COMPITO ASSEGNATO 1:
Estrai senza alcuna modifica il brano del testo sulla Biennale che comincia con "Gli artisti" e prosegue fino a "quello di chiusura.".
COMPITO ASSEGNATO 2:
Copia senza alcuna modifica le righe dei record che partono dalla riga con "This screenshot has width=1366, height=768." e arrivano alla riga con "[x=17, y=15]", entrambe incluse.

TESTO RIPORTATO:
◇ ◇ ◇ ◇
Un programma di performance che sfida convenzioni estetiche, comportamentali e sociali

Ralph Rugoff e Aaron Cesar
Ralph Rugoff e Aaron Cesar

Non è certo una novità quella di trovarsi nel bel mezzo di una performance tra i Giardini e l'Arsenale durante laBiennale di Venezia. Ma la particolarità di questa 58ª edizione è che, oltre alle performance che avverranno nella Mostra e nei singoli padiglioni nazionali, sarà sviluppato un programma ufficiale della Biennale che darà ulteriore spazio a questo mezzo. Meetings on Art – questo il nome del progetto curato da Ralph Rugoff, direttore artistico della Biennale, e Aaron Cezar, direttore e fondatore della londinese Delfina Foundation – interesserà gli spazi circostanti i Giardini, le aree esterne e gli spazi interni, il Teatro alle Tese e il Teatro Piccolo dell'Arsenale. Nei primi e negli ultimi giorni di apertura della Biennale (11-12 maggio e 22-23-24 novembre, qui il programma) si svolgeranno una serie di performance, e per l'intera durata della mostra si terranno incontri e dibattiti con artisti.

Paul Maheke

Gli artisti
Sono 13 le performance del programma Meetings on Art, realizzate da 17 artisti: Alex Baczynski-Jenkins, boychild, Paul Maheke, Nástio Mosquito, Florence Peake & Eve Stainton, Victoria Sin, Zadie Xa, che vedremo nel weekend di apertura; Vivian Caccuri, Cooking Sections, Invernomuto, Paul Maheke & Nkisi, Vivien Sansour e Bo Zheng in quello di chiusura.
◇ ◇ ◇ ◇
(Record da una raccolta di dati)
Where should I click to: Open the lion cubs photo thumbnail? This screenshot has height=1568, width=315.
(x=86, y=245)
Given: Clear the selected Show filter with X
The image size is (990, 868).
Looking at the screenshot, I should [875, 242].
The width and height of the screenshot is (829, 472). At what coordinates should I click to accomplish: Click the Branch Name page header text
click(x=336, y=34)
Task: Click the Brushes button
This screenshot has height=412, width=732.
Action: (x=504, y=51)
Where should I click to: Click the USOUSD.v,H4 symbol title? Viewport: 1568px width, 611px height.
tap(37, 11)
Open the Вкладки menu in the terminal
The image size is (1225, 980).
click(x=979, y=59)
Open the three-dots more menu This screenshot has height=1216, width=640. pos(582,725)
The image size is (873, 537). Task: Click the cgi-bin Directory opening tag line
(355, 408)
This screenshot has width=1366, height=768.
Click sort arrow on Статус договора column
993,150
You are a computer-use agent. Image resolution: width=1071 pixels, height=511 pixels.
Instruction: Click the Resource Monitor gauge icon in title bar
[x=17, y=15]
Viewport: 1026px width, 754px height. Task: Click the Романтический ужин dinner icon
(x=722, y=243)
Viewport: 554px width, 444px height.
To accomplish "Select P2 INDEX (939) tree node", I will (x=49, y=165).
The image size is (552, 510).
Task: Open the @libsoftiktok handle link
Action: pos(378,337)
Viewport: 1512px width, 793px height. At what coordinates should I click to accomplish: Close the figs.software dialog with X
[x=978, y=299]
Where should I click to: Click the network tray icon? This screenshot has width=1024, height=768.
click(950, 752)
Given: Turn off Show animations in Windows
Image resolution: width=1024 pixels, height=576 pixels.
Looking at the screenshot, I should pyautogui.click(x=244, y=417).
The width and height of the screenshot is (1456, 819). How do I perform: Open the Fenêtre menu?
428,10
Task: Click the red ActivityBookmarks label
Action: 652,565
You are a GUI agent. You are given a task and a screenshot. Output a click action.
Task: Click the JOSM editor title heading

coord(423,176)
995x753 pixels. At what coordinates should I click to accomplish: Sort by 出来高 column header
◇ ◇ ◇ ◇
RISPOSTA SCRITTA 1:
Gli artisti
Sono 13 le performance del programma Meetings on Art, realizzate da 17 artisti: Alex Baczynski-Jenkins, boychild, Paul Maheke, Nástio Mosquito, Florence Peake & Eve Stainton, Victoria Sin, Zadie Xa, che vedremo nel weekend di apertura; Vivian Caccuri, Cooking Sections, Invernomuto, Paul Maheke & Nkisi, Vivien Sansour e Bo Zheng in quello di chiusura.

RISPOSTA SCRITTA 2:
This screenshot has width=1366, height=768.
Click sort arrow on Статус договора column
993,150
You are a computer-use agent. Image resolution: width=1071 pixels, height=511 pixels.
Instruction: Click the Resource Monitor gauge icon in title bar
[x=17, y=15]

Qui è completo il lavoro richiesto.